*O pedido*.
Transcreva sem alterações, do relato sobre o confronto com os pistoleiros, o trecho que vai de "Eu deitei atrás" até "as fotos guardadas.".

Após atravessarmos o milharal e ficarmos bem perto da casa, um maluco da AS-PTA bateu na porta dizendo ser da polícia e deu voz de prisão, mas os pistoleiros, que não eram bobos, sabiam que nós não éramos da polícia, então começaram a meter bala na gente.
Eu deitei atrás de um morrinho e, de repente, um cara começou a atirar do meu lado. E depois parou o tiroteio. Os sem-terra pegaram dois pistoleiros.
Os sem-terra começaram a pegar as armas e nós recolhemos todas elas e colocamos no porta-mala do carro para levar para um advogado amigo nosso. Este advogado entregaria as armas para a polícia como apreensão de armas ilegais. E, obviamente, nós iríamos negar até a morte que estávamos armados, até porque as armas eram todas dos sindicalistas rurais da região. Eu tirei fotos (ao lado) de tudo e tenho todas as fotos guardadas.
O mais impressionante foi como os sem-terra começaram a lidar com aqueles dois pistoleiros. Era tanto ódio que eles tinham e eu lembro que um dos sem-terra estava tremendo de tanta raiva.

*Trechos dos registros*.
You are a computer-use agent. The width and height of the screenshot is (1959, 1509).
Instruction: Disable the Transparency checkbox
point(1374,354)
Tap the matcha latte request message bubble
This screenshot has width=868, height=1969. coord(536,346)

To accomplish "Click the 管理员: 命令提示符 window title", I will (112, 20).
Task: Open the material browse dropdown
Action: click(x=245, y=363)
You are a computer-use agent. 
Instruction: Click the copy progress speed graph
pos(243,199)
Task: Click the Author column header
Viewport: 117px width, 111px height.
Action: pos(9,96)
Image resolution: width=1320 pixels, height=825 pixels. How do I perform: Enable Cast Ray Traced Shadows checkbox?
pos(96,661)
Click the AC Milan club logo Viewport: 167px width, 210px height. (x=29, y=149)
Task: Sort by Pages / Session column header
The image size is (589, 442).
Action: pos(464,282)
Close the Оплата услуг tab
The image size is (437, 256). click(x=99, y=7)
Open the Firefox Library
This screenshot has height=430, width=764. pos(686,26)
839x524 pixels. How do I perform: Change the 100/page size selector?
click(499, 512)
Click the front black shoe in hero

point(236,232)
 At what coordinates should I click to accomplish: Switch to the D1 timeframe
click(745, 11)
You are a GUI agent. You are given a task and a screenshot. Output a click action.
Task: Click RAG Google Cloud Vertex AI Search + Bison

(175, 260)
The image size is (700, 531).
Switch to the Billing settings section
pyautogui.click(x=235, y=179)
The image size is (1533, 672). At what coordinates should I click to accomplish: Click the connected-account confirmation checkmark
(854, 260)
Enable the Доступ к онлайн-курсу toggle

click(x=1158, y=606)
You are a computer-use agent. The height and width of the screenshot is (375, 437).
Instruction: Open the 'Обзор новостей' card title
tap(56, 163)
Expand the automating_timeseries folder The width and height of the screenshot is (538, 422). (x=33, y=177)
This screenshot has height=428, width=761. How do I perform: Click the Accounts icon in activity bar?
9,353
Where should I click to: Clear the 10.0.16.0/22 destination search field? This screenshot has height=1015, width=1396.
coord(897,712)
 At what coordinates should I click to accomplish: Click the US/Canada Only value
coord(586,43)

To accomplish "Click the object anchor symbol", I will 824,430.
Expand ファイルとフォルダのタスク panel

*Resultado do exercício*.
Eu deitei atrás de um morrinho e, de repente, um cara começou a atirar do meu lado. E depois parou o tiroteio. Os sem-terra pegaram dois pistoleiros.
Os sem-terra começaram a pegar as armas e nós recolhemos todas elas e colocamos no porta-mala do carro para levar para um advogado amigo nosso. Este advogado entregaria as armas para a polícia como apreensão de armas ilegais. E, obviamente, nós iríamos negar até a morte que estávamos armados, até porque as armas eram todas dos sindicalistas rurais da região. Eu tirei fotos (ao lado) de tudo e tenho todas as fotos guardadas.